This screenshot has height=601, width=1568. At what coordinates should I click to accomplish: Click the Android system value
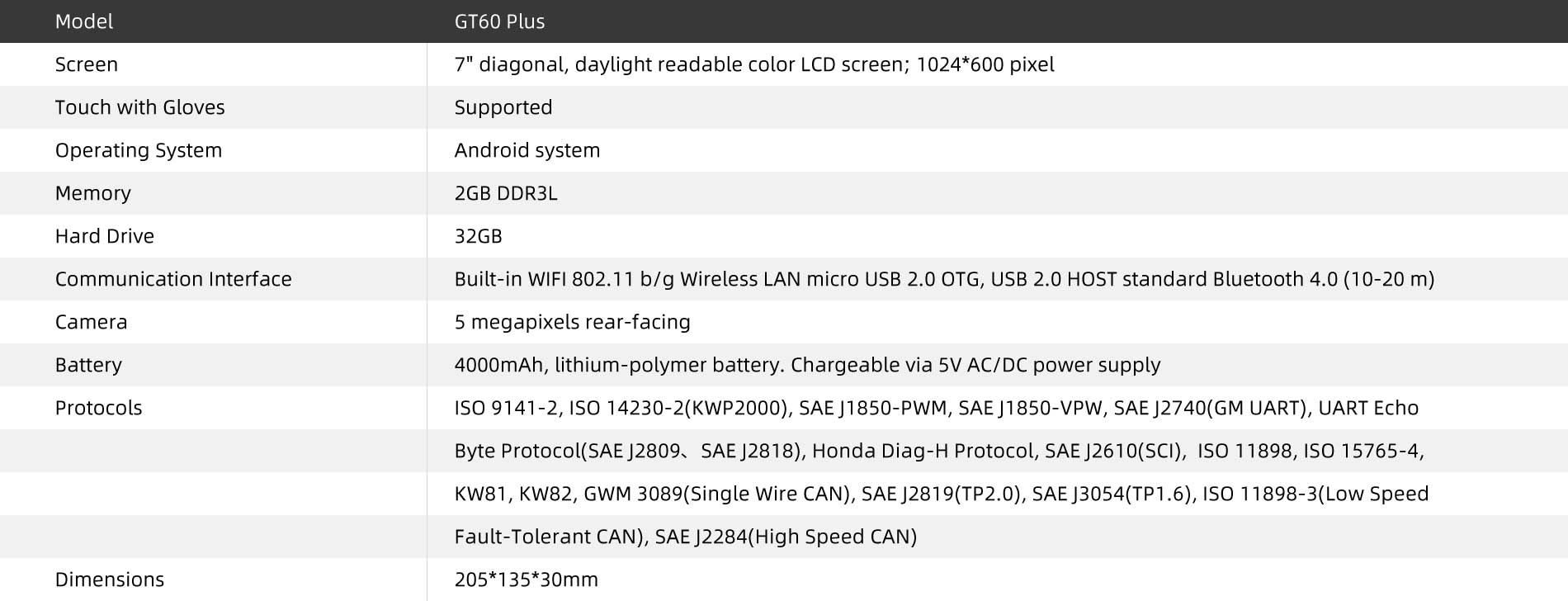click(x=527, y=150)
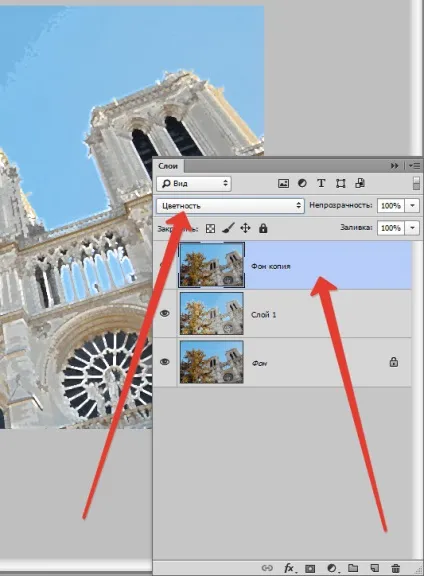Lock position move icon
Image resolution: width=424 pixels, height=576 pixels.
click(245, 228)
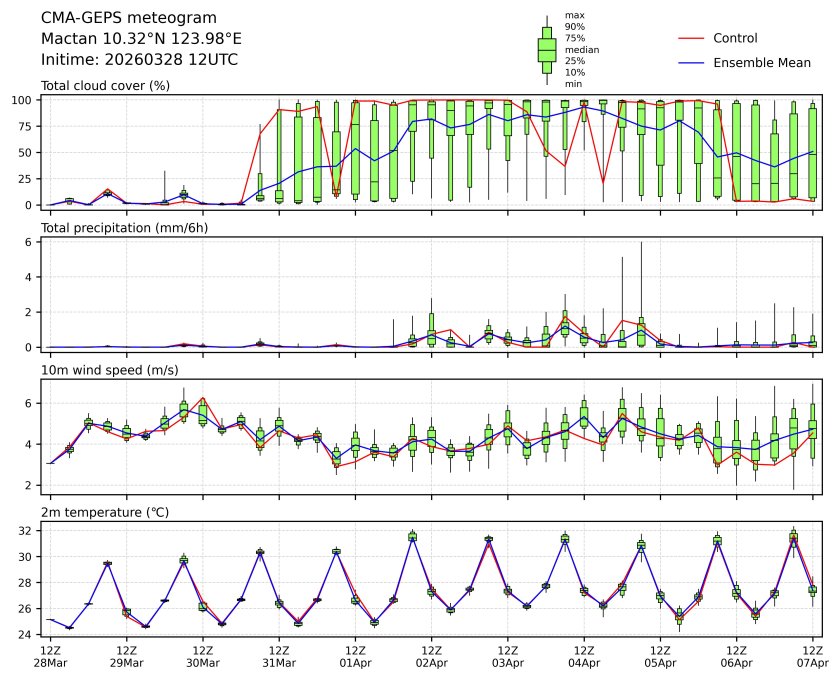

### [Instructions for the task]
Down to the last line, return the entries above exactly, with no pictures.

### [Solution for this problem]
This screenshot has height=601, width=1568. At what coordinates should I click to accomplish: Click the Android system value
click(x=527, y=150)
Lock position move icon
Image resolution: width=424 pixels, height=576 pixels.
click(245, 228)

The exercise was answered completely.